The four organizations to receive the first round of SteelTree Fund grants are the Jewish Community Center of Greater Pittsburgh, Chabad of Pittsburgh, the Holocaust Center of Greater Pittsburgh and Rick Recht and Jewish Rock Radio.
The JCC’s Department of Jewish Life will receive a grant to program “kitchen table conversations” to engage Jewish teens in discussions about how Judaism relates to current events and other areas of life. These conversations will involve teenagers from various denominations and political belief.
A grant to Chabad of Pittsburgh will help bring young Jewish women together to prepare a meal to support a cause of their choice. The event will offer the women the chance to connect with an older generation as well as highlight food insecurity in the Pittsburgh area.
The Holocaust Center of Pittsburgh, an affiliated organization of the Jewish Federation of Greater Pittsburgh, will receive a grant to support the Living Legacy Project. The grant will enable Holocaust Center professionals to document — in photos, video and other media — the stories of Pittsburgh Holocaust survivors. The outcomes of the project will be an exhibit at the Holocaust Center of photos of Pittsburgh-area survivors.
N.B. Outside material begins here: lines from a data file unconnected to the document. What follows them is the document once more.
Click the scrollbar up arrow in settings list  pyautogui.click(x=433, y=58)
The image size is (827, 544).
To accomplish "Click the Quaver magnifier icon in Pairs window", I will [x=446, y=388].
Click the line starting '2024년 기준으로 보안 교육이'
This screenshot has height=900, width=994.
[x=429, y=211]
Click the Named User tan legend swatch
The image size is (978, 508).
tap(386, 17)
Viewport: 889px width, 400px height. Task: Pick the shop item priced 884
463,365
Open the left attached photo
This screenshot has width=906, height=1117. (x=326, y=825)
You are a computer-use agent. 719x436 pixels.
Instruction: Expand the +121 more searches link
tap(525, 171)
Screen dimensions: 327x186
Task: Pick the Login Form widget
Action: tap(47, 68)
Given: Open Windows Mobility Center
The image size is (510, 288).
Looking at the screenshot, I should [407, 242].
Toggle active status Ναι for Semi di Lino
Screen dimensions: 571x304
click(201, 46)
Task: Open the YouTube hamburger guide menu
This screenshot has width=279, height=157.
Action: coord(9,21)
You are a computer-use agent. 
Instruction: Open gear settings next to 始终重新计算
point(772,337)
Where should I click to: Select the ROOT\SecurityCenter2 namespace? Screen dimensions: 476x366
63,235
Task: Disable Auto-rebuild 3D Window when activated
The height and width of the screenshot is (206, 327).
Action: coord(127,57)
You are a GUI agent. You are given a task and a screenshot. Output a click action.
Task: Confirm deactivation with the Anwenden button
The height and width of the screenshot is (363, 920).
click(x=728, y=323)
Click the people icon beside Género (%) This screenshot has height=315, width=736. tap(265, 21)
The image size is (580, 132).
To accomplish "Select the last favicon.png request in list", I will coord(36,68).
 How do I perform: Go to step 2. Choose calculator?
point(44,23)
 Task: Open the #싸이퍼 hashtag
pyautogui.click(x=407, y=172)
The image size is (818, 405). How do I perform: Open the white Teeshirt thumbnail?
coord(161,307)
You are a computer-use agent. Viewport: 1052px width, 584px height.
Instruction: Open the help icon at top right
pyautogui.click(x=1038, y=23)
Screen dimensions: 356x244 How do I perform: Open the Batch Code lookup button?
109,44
New grantees include Rick Recht with Jewish Rock Radio, which will help distribute Jewish rock music to teens and young adults in Pittsburgh. Listeners will download the music from the Jewish Rock Radio website.
Three upcoming rounds of funding will offer additional opportunities for organizations to apply for grants. Application deadlines for each round are Nov. 16; Feb. 9, 2016; and April 15, 2016. Contact Emily Richman, associate director of development operations at the Federation at 412-681-8000 or firstname.lastname@example.org for more information.
A program with Combatants for Peace, a group of former Israeli and Palestinian fighters who now embrace nonviolence toward achieving peace and reconciliation between Palestinians and Israelis, will be held on Monday, Oct. 12 from 4:30 p.m. to 6 p.m. at Porter Hall 100 on the Carnegie Mellon University campus.
The program will include Israeli and Palestinian men and women who will share their individual experiences as fighters and explain why they see joint nonviolent advocacy for a two-state solution as the best means of achieving peace and justice in the region.
The program is sponsored by CMU University Lecture Series, the Department of History/Global Studies, Center for International Relations and Politics, J Street Pittsburgh, University of Pittsburgh Global Studies Center and the Consortium for Educational Resources on Islamic Studies.